After 50-100 executions, you'll see:

  • Flaky test identification - which tests fail inconsistently
  • Pattern insights - correlation with users, environments, timing
  • Test-level metrics - pass rates, execution times, failure patterns

The transformation:

  • First run: "Test passed in 1.2s" (data point)
  • After 50 runs: "Test passed 47/50 times (94% reliable), fails only in CI, pattern suggests network timeout" (insight)

Troubleshooting

"Command not found: obvyr-cli"

If using uvx (recommended): Always use the full uvx obvyr-cli command. No PATH configuration needed.

If using pipx or pip: Ensure the installation directory is in your PATH.

bash
# Check where pipx installs binaries
pipx list

# Add to PATH if needed (add to ~/.bashrc or ~/.zshrc)
export PATH="$PATH:$HOME/.local/bin"

"Configuration 'DEFAULT' not found" Error

You haven't set the required OBVYR_PROFILES__DEFAULT__API_KEY environment variable.

bash
# Check if it's set
echo $OBVYR_PROFILES__DEFAULT__API_KEY

# If empty, set it
export OBVYR_PROFILES__DEFAULT__API_KEY="your-token-here"

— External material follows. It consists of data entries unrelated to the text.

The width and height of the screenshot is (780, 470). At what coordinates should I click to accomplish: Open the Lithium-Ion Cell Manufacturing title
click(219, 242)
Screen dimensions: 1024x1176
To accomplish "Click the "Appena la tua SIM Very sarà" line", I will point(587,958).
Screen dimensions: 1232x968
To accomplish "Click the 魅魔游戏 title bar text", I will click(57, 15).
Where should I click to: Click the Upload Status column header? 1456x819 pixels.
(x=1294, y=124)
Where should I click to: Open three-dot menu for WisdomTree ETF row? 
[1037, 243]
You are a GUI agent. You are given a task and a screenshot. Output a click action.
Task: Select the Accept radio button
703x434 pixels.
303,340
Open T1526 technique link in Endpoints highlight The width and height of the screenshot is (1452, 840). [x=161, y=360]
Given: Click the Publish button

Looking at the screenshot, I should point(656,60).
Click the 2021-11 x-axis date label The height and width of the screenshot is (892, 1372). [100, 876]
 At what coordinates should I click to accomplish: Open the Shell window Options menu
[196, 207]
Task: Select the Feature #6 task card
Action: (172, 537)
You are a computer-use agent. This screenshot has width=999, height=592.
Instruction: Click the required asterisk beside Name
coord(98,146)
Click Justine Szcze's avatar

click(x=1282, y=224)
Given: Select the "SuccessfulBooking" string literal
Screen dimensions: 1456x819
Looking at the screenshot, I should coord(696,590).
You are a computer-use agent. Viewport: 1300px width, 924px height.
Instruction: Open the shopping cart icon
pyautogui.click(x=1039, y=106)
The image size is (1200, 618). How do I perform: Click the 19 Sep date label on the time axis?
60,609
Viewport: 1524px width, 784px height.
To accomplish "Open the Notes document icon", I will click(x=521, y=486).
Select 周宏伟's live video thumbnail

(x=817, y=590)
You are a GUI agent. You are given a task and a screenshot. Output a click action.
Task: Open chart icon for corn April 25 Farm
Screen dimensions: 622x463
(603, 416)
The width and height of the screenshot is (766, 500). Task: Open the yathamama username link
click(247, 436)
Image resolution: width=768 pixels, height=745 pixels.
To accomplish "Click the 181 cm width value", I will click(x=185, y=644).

Observation Not Appearing in Dashboard

  1. Check network connectivity: Ensure you can reach https://api.obvyr.com
  2. Verify API token: Ensure you copied the correct token from Step 2
  3. Check agent status: Ensure your agent is active (not disabled) in the dashboard
  4. Review CLI output: Run with verbose logging to see what's happening:
    bash
    obvyr-cli --verbose pytest tests/

Tests Fail When Wrapped with Obvyr

The CLI should never affect test outcomes. If tests pass without obvyr but fail with it:

  1. Check for output buffering issues: Some test frameworks buffer output differently
  2. Verify no environment variable conflicts: The CLI adds OBVYR_* env vars
  3. Report the issue: This is unexpected - please report at github.com/wyrd-technology/obvyr

Explore Further

You're Now Collecting Evidence

Congratulations! Every test run from every developer and every CI pipeline now contributes to proving test reliability.

Keep Running Tests

The more you and your team use Obvyr, the stronger your evidence becomes. Patterns emerge from data. Run your tests through Obvyr consistently, and insights will follow.